Short problem:
Revise the listing below, replacing every occurrence of "GUI agent" with "interface agent" and keeping everything else as it is.

** begin **

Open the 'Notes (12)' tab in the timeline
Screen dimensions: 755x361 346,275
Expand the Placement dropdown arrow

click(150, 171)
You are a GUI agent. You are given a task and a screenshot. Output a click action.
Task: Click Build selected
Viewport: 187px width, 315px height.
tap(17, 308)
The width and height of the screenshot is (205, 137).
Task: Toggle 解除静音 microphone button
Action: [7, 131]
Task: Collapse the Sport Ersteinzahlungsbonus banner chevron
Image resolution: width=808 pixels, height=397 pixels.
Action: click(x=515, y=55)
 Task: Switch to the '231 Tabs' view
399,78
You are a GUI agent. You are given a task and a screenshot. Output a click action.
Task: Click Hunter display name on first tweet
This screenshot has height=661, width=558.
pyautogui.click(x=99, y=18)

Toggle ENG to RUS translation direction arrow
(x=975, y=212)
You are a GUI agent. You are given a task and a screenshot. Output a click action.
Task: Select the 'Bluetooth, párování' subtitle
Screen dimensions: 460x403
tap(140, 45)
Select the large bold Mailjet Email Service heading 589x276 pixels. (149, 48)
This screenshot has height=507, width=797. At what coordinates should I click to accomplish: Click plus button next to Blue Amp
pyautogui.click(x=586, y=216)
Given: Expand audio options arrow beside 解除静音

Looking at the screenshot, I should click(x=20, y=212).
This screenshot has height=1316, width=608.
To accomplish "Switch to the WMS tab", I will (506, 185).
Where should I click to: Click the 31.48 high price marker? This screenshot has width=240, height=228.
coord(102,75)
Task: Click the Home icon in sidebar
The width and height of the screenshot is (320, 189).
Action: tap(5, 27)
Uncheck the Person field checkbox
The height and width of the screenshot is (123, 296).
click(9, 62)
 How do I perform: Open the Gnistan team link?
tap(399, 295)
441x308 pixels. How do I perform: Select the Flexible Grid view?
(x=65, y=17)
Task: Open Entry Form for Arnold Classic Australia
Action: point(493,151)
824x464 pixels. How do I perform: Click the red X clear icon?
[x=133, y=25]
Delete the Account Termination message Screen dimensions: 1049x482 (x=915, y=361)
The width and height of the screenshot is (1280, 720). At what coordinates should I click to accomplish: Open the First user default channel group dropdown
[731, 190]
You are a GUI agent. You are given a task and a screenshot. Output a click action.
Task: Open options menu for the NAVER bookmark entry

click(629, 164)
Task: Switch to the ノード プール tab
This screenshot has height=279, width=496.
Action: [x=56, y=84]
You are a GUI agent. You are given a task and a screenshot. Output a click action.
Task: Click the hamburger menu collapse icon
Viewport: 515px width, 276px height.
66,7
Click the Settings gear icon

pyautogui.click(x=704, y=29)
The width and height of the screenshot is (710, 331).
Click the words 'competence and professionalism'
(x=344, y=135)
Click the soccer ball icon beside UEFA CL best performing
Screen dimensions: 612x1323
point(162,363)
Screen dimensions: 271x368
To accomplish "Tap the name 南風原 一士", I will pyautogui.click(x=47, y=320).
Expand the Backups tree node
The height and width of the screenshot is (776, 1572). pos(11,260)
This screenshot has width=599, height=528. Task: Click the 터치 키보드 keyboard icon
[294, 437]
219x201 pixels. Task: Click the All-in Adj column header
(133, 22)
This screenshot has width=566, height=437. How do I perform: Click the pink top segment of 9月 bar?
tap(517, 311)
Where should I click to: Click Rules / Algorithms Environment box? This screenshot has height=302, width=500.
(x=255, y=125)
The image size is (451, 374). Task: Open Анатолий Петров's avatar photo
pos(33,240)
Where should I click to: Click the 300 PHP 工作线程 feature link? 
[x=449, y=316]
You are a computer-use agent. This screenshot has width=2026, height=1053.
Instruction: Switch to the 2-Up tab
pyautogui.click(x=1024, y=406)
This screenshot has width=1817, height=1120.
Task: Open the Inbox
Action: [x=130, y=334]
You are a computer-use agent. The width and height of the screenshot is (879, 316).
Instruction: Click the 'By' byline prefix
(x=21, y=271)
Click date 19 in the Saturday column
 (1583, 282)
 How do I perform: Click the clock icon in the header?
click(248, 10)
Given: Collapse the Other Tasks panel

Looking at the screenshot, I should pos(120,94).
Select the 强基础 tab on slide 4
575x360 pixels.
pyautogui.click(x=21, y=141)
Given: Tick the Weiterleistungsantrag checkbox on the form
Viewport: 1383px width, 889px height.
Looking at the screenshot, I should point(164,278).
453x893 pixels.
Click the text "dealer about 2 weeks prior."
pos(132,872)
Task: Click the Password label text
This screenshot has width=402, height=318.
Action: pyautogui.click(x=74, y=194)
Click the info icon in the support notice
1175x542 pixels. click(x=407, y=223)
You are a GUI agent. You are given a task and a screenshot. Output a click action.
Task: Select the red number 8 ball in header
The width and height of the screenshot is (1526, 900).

** end **

Result for this task:
Open the 'Notes (12)' tab in the timeline
Screen dimensions: 755x361 346,275
Expand the Placement dropdown arrow

click(150, 171)
You are a interface agent. You are given a task and a screenshot. Output a click action.
Task: Click Build selected
Viewport: 187px width, 315px height.
tap(17, 308)
The width and height of the screenshot is (205, 137).
Task: Toggle 解除静音 microphone button
Action: [7, 131]
Task: Collapse the Sport Ersteinzahlungsbonus banner chevron
Image resolution: width=808 pixels, height=397 pixels.
Action: click(x=515, y=55)
 Task: Switch to the '231 Tabs' view
399,78
You are a interface agent. You are given a task and a screenshot. Output a click action.
Task: Click Hunter display name on first tweet
This screenshot has height=661, width=558.
pyautogui.click(x=99, y=18)

Toggle ENG to RUS translation direction arrow
(x=975, y=212)
You are a interface agent. You are given a task and a screenshot. Output a click action.
Task: Select the 'Bluetooth, párování' subtitle
Screen dimensions: 460x403
tap(140, 45)
Select the large bold Mailjet Email Service heading 589x276 pixels. (149, 48)
This screenshot has height=507, width=797. At what coordinates should I click to accomplish: Click plus button next to Blue Amp
pyautogui.click(x=586, y=216)
Given: Expand audio options arrow beside 解除静音

Looking at the screenshot, I should click(x=20, y=212).
This screenshot has height=1316, width=608.
To accomplish "Switch to the WMS tab", I will (506, 185).
Where should I click to: Click the 31.48 high price marker? This screenshot has width=240, height=228.
coord(102,75)
Task: Click the Home icon in sidebar
The width and height of the screenshot is (320, 189).
Action: tap(5, 27)
Uncheck the Person field checkbox
The height and width of the screenshot is (123, 296).
click(9, 62)
 How do I perform: Open the Gnistan team link?
tap(399, 295)
441x308 pixels. How do I perform: Select the Flexible Grid view?
(x=65, y=17)
Task: Open Entry Form for Arnold Classic Australia
Action: point(493,151)
824x464 pixels. How do I perform: Click the red X clear icon?
[x=133, y=25]
Delete the Account Termination message Screen dimensions: 1049x482 (x=915, y=361)
The width and height of the screenshot is (1280, 720). At what coordinates should I click to accomplish: Open the First user default channel group dropdown
[731, 190]
You are a interface agent. You are given a task and a screenshot. Output a click action.
Task: Open options menu for the NAVER bookmark entry

click(629, 164)
Task: Switch to the ノード プール tab
This screenshot has height=279, width=496.
Action: [x=56, y=84]
You are a interface agent. You are given a task and a screenshot. Output a click action.
Task: Click the hamburger menu collapse icon
Viewport: 515px width, 276px height.
66,7
Click the Settings gear icon

pyautogui.click(x=704, y=29)
The width and height of the screenshot is (710, 331).
Click the words 'competence and professionalism'
(x=344, y=135)
Click the soccer ball icon beside UEFA CL best performing
Screen dimensions: 612x1323
point(162,363)
Screen dimensions: 271x368
To accomplish "Tap the name 南風原 一士", I will pyautogui.click(x=47, y=320).
Expand the Backups tree node
The height and width of the screenshot is (776, 1572). pos(11,260)
This screenshot has width=599, height=528. Task: Click the 터치 키보드 keyboard icon
[294, 437]
219x201 pixels. Task: Click the All-in Adj column header
(133, 22)
This screenshot has width=566, height=437. How do I perform: Click the pink top segment of 9月 bar?
tap(517, 311)
Where should I click to: Click Rules / Algorithms Environment box? This screenshot has height=302, width=500.
(x=255, y=125)
The image size is (451, 374). Task: Open Анатолий Петров's avatar photo
pos(33,240)
Where should I click to: Click the 300 PHP 工作线程 feature link? 
[x=449, y=316]
You are a computer-use agent. This screenshot has width=2026, height=1053.
Instruction: Switch to the 2-Up tab
pyautogui.click(x=1024, y=406)
This screenshot has width=1817, height=1120.
Task: Open the Inbox
Action: [x=130, y=334]
You are a computer-use agent. The width and height of the screenshot is (879, 316).
Instruction: Click the 'By' byline prefix
(x=21, y=271)
Click date 19 in the Saturday column
 (1583, 282)
 How do I perform: Click the clock icon in the header?
click(248, 10)
Given: Collapse the Other Tasks panel

Looking at the screenshot, I should pos(120,94).
Select the 强基础 tab on slide 4
575x360 pixels.
pyautogui.click(x=21, y=141)
Given: Tick the Weiterleistungsantrag checkbox on the form
Viewport: 1383px width, 889px height.
Looking at the screenshot, I should point(164,278).
453x893 pixels.
Click the text "dealer about 2 weeks prior."
pos(132,872)
Task: Click the Password label text
This screenshot has width=402, height=318.
Action: pyautogui.click(x=74, y=194)
Click the info icon in the support notice
1175x542 pixels. click(x=407, y=223)
You are a interface agent. You are given a task and a screenshot. Output a click action.
Task: Select the red number 8 ball in header
The width and height of the screenshot is (1526, 900).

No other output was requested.